Madam Secretary, from executive producers Barbara Hall, Morgan Freeman and Lori McCreary, centers on the personal and professional life of a maverick female secretary of state, Elizabeth McCord (Leoni), as she drives international diplomacy, wrangles office politics and balances a complex family life.
The idea was borne out of a lunch conversation between McCreary, Freeman and CBS Entertainment chairman Nina Tassler around the time of the Benghazi trials, which prompted questions about how highly sensitive situations would be handled in D.C. It was crucial, from Hall's perspective, that Madam Secretary operate on multiple levels: focusing on the personal life as well as international and government politics.
The Hollywood Reporter shares five things to know about Madam Secretary.
1. Leoni returns to the small screen. The 48-year-old actress had not starred in a series television show since the 1990s comedy The Naked Truth. (She guest-starred on a 2000 episode of The X-Files and starred in a TV pilot in 2011 that never went to series.) But it was Hall's "spectacular" pilot that sold her, she said in July during the Television Critics Association press tour. "I've always really enjoyed [playing] a lively fish out of water and pretty much by about page two of the script, I knew that's what this was going to be," Leoni said.
2. Meeting the first female Secretary of State. Though there was never serious consideration of calling the show Madam President amid rumors of Hillary Clinton's possible presidential run in 2016, Hall and pilot director David Semel had lunch with one real-life Secretary of State, Madeleine Albright, who served from 1997-2001, through Leoni and co-star Tim Daly. (Albright attended Madam Secretary's premiere in Washington, D.C. on Thursday.) "She's very, very eager to weigh in and help us," Hall said. "She's very excited about the show, so that was a great moment."
3. No pantsuits here. Just because a show centers on woman in a powerful D.C. political position doesn't mean fashion has to go out the window. As costume designer Amy Roth explained to Pret-a-Reporter, "I think Elizabeth's style is more easygoing than Hillary's. She’s more subtle. It’s a modest sensibility, and it’s hip thinking. It’s very progressive to just go in to the job and not make it about you.’ " Expect fewer pantsuits and more feminine, curvy silhouettes from designers such as Giorgio Armani, Stella McCartney and The Row. "She’s not concealing her femininity,” Roth said.

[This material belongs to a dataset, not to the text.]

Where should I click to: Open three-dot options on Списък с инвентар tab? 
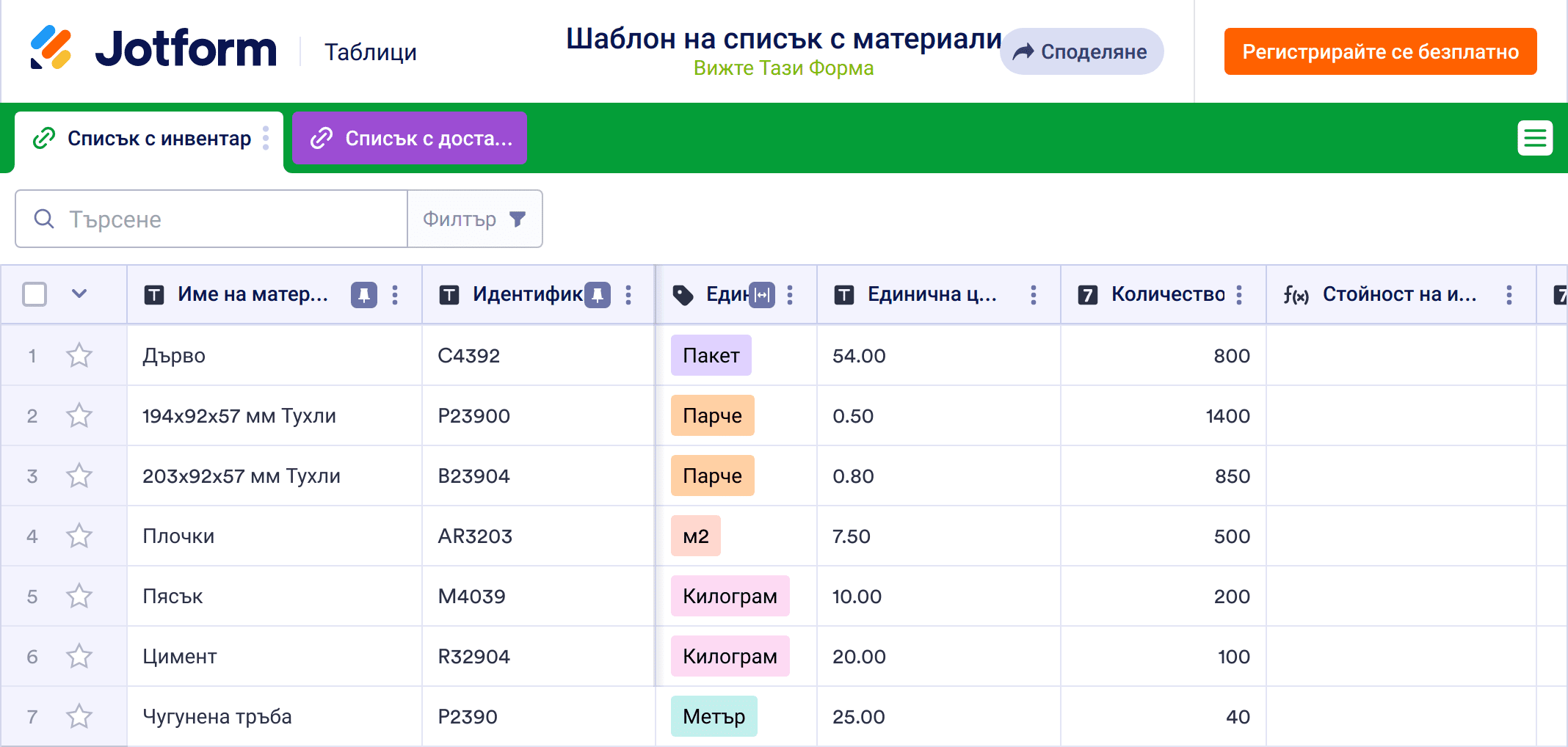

4. Balancing resolution. One of the biggest challenges Hall admitted to facing is satisfactorily solving an issue within the confines of the one-hour space while being realistic to larger global conflicts that have spanned years and decades, such as Syria. "You're right. You can't resolve them. They're ongoing. Although more often than not, you can find moments of resolution within ongoing problems, and that's one of the things we will do," Hall said. One of the ways she addressed that is also focusing on the interoffice politics within the State Department. "Her trying to get along with the president's chief of staff is as much of her dilemma as trying to fix kids being kidnapped in Syria, and then whatever happens at home, too." But Hall acknowledged that that formula may not be applied all the time. "Trying to turn it into someone who just is a superhero fixing international problems is not going to work for us," she said.
5. Chances of a Freeman cameo. Freeman, who serves as an executive producer, commented about the possibility that he'll appear on the show in any capacity. "Whether or not I show up actually is going to depend on Barbara and what kind of ideas she comes up with in that smart head of hers," he said. "We've got Tim here whose character is a religious professor. There may be some place in that for me because there's a little experience playing God."
Madam Secretary premieres 8:50 p.m. ET/8 p.m. PT Sunday on CBS.